I’ve never met Harry Truman. I didn’t know him, personally. I didn’t know his family, his community, or his religious background.
But I wonder – what would have been in the last years of his life especially if someone he respected and trusted leant him an ear more than once-in-a-while.
What would it have been, if a friend offered to shovel the snow from the roof of his lodge.
What would it have been like, if family or friends showed him unconditional, loving attention despite his bravado and curmudgeonly behaviour.
I wonder if his ending could have somehow been less violent, less tragic.
Our hearts may be fearful. And yet hearts also race in expectation of something good. Something better. Hearts race in hope.
And hope never fails.
God of compassion and justice, bring justice to those who hunger for bread. And give a hunger for justice to those who have bread. Amen.
[1]Atul Gwande, “Being Mortal: Medicine and What Matters in the End” (Anchor Canada, 2017), p.66-67.
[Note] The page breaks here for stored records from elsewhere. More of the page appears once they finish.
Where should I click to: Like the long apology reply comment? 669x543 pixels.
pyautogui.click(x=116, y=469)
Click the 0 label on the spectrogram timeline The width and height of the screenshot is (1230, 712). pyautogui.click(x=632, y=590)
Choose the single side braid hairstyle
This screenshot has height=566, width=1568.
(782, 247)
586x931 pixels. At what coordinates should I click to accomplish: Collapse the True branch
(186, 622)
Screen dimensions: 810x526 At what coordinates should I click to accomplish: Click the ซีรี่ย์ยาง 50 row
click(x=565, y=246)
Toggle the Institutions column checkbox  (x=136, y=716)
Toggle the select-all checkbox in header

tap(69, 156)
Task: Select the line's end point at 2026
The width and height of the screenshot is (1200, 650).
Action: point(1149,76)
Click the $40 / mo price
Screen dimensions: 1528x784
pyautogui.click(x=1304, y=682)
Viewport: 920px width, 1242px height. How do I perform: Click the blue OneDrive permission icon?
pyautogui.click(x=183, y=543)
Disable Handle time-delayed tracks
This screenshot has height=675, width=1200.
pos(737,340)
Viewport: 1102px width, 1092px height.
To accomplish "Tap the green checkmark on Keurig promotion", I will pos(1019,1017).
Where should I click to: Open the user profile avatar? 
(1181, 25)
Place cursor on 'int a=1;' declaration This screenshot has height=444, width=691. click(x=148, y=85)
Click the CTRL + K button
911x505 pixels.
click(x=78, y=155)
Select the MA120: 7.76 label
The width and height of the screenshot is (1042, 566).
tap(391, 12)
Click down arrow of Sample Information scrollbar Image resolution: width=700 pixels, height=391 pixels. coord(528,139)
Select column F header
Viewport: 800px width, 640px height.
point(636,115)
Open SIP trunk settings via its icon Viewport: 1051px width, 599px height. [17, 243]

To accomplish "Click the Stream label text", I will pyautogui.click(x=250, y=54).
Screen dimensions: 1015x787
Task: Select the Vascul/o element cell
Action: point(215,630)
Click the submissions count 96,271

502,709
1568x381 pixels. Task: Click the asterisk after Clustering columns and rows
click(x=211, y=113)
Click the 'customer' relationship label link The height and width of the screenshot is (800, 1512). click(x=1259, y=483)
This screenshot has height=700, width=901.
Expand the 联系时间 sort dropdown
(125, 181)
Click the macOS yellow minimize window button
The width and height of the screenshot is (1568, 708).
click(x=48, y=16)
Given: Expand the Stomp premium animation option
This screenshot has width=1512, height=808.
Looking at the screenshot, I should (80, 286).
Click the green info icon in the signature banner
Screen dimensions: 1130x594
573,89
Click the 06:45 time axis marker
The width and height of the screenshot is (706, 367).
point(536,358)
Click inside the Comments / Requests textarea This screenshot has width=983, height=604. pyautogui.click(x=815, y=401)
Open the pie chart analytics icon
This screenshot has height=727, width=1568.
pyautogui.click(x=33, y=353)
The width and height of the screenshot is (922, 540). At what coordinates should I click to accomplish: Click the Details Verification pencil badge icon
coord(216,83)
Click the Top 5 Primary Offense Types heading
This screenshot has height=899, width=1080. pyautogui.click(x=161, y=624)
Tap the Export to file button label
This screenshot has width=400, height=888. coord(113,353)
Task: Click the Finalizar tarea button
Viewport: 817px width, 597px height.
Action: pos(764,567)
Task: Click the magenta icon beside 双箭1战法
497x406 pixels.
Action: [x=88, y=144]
[2]Isaiah 35:4-7a, Revised Common Lectionary for Pentecost 16B
[3]Isaiah 35:4
[4]Hendrik G. L. Peels, The Meaning of the Root NQM and the Function of the NQM-Texts in the Context of Divine Revelation in the Old Testament (Leiden: Brill, 1995), 265-66.
[5]Brie Stoner, A Reflection: Into the Deep End in The Mendicant Volume 8 Number 3 (Center for Action and Contemplation, Summer 2018).